Bunlardan biri de birkaç dönem önce Diyarbakır İl Başkan Yardımcılığı yapan bir AK Partiliden geldi. Uzun süredir karşılaşmamıştık. Ayaküstü başlayan sohbetimiz bir kafede saatlerce devam etti. O da AK Parti’nin Diyarbakır’daki çok sayıda küskününden biriydi. Ama o partisinden ayrılmamış, ancak bir zamanlar görev yaptığı il binasına gitmeyecek kadar da dava arkadaşlarına küsmüştü.
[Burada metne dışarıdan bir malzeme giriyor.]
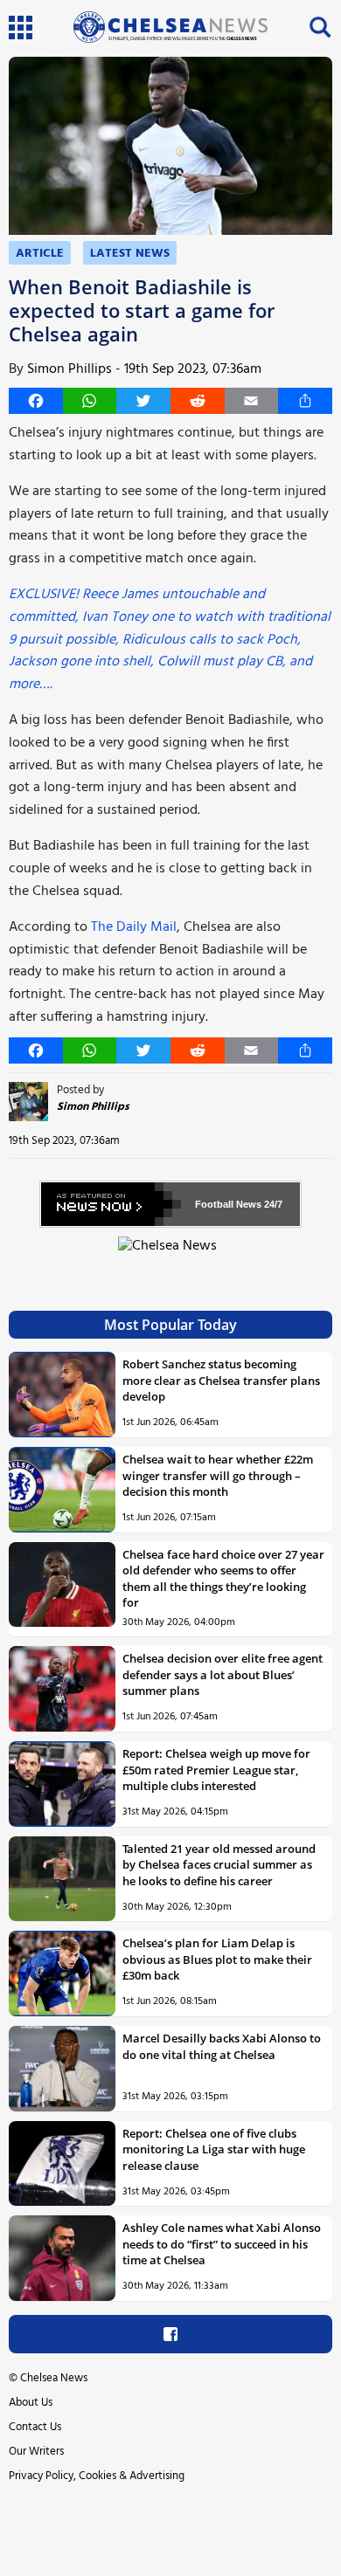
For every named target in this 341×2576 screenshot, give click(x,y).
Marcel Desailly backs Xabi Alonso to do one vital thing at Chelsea (221, 2046)
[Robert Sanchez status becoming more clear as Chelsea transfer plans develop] (62, 1394)
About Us (30, 2402)
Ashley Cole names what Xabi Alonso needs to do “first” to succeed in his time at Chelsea (221, 2244)
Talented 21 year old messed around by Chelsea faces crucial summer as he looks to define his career (219, 1865)
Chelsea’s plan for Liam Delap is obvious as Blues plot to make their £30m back (217, 1959)
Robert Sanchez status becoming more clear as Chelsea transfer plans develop (221, 1380)
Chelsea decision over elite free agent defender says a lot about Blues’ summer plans (222, 1674)
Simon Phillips (69, 369)
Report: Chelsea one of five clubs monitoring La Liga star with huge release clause (213, 2149)
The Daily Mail (134, 927)
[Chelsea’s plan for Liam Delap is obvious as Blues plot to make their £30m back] (62, 1973)
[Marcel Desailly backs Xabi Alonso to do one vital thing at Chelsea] (62, 2068)
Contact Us (35, 2427)
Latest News (130, 254)
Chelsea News (53, 2378)
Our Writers (36, 2451)
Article (40, 254)
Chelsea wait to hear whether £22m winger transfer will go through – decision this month (217, 1475)
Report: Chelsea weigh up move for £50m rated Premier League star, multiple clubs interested (216, 1770)
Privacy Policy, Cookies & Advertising (96, 2476)
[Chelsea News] (170, 1256)
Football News (228, 1204)
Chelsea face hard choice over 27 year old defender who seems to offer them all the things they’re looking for (223, 1578)
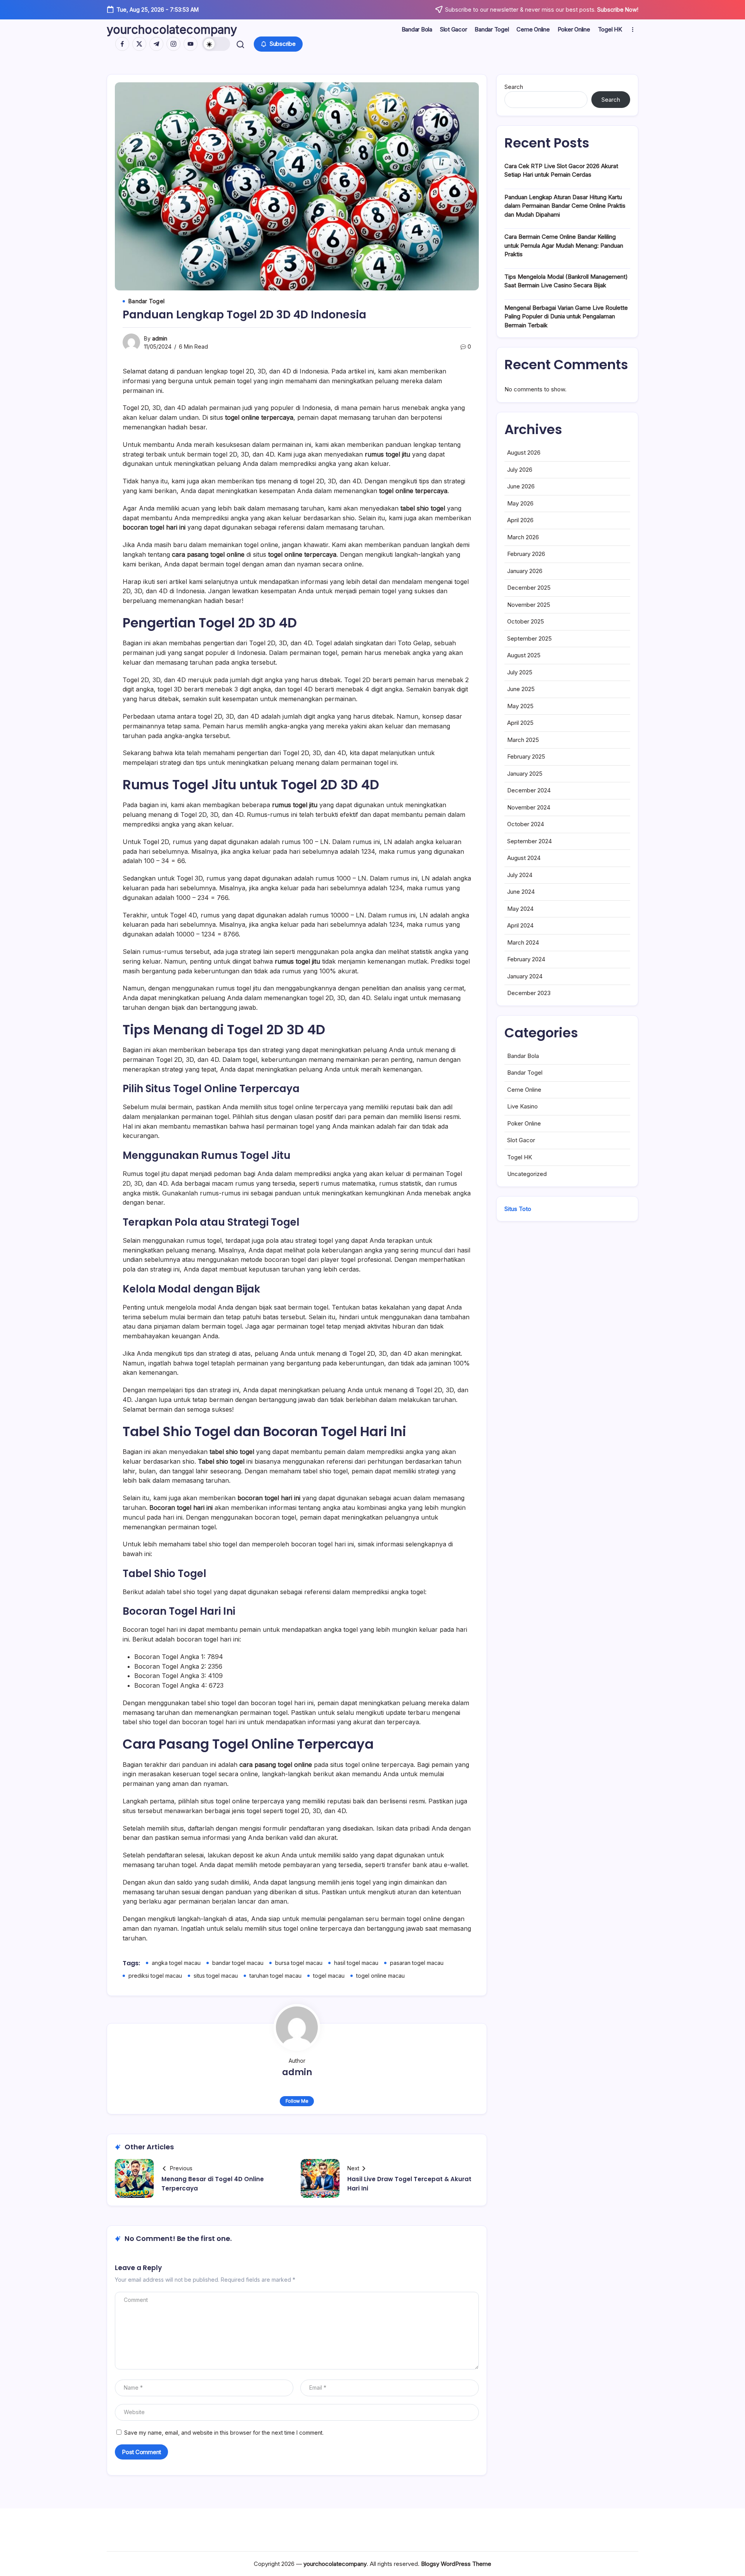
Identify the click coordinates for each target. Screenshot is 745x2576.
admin (159, 338)
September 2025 (529, 638)
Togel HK (519, 1157)
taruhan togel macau (275, 1975)
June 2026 (521, 486)
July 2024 (519, 875)
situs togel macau (216, 1975)
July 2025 (519, 672)
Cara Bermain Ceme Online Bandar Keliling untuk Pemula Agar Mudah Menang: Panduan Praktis (563, 245)
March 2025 (523, 739)
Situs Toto (517, 1208)
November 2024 (528, 807)
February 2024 (526, 959)
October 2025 (525, 621)
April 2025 (520, 722)
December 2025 (529, 587)
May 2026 (520, 503)
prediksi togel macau (155, 1975)
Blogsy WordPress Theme (456, 2563)
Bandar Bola (523, 1056)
‘Dava bitti Ercan kardeş. Şimdi her şey rant oldu. Bir bilsen öyle şeyler dönüyor ki, aklın hayalin durur’ diyerek küskünlüğünün bundan kaynaklandığını söyledi. ‘Ya arkadaş gün geçmiyor ki parti içinde para kavgası olmasın. Biliyorsun geçen yıl İl Başkanı Muhammed Şerif Aydın ile İl Başkan Yardımcısı Bedirhan Akyol arasında para kavgası yaşanmıştı. Bugün yine İl Başkanı Muhammed Şerif Aydın, Kadın Kolları Başkanı Müzeyyen Kaya ve İl Başkan Yardımcısı Celal Dengiz arasında yine para kavgası kamuoyuna yansıdı. Bunlar kamuoyunun bildikleri, birde bilmedikleri var ki, onlar daha vahim’ diyerek şöyle devam etti:

‘Hele belediyelerin durumu içler acısı. Doldurdular batıdan bir sürü iş bilmez çıkarcı ve bölge halkını sevmeyen adamı belediyeye, onlarda düştü rant, uçkur ve bunun sonucunda kaset şantajına varıncaya kadar mide bulandıran ve partimize yakışmayan onca olaya. Allah aşkına dava bunun neresinde. Ya baksana en son AK Parti MKYK Yedek Üyesi Şanlıurfalı Vildan Polat’ın yeğeni Mustafa Burak Polat, Sur Belediyesine Özel Kalem Müdürü oldu. Ne diyeyim şimdi buna. Hem de bizim binlerce çocuğumuz işsizken. Senin anlayacağın eskiden kadrolarımız güçlüydü. Şimdi o kadrolardan bir elin parmakları kadar isim kaldı. Durum böyle olunca da reiste, bende ve az sayıdaki dava arkadaşımda kaybetme korkusu yaşarız elbette. Diyarbakır’da oylarımız çok düştü Ercan kardeş çok. Bir milletvekili çıkartırsak iyidir’ diyerek tepkisini dile getirdi.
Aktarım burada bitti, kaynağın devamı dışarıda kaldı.